▶ _PROBLEM REQUIREMENTS_:
Read the data below. Every line holding the string "Grates" must be copied.

----- RECORDS FOR PROCESSING

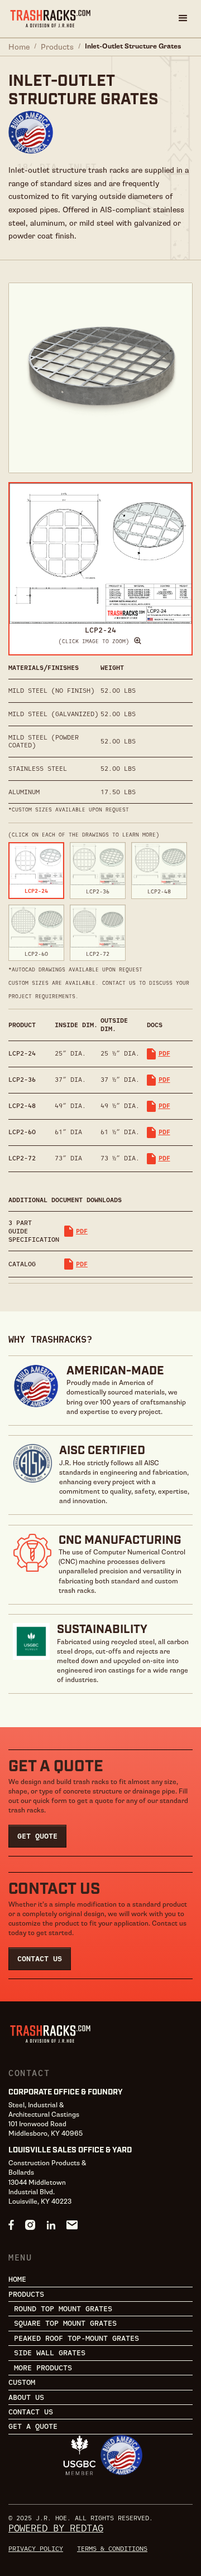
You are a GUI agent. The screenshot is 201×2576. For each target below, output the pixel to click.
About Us (26, 2397)
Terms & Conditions (112, 2548)
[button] (183, 18)
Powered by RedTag (55, 2528)
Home (19, 47)
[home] (50, 18)
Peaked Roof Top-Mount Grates (76, 2338)
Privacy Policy (35, 2548)
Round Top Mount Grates (63, 2308)
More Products (43, 2368)
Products (57, 47)
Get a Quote (33, 2426)
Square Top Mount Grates (65, 2323)
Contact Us (39, 1958)
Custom (21, 2382)
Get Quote (37, 1836)
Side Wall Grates (49, 2353)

----------

▶ _RESPONSE TO THE TASK_:
Peaked Roof Top-Mount Grates (76, 2338)
Round Top Mount Grates (63, 2308)
Square Top Mount Grates (65, 2323)
Side Wall Grates (49, 2353)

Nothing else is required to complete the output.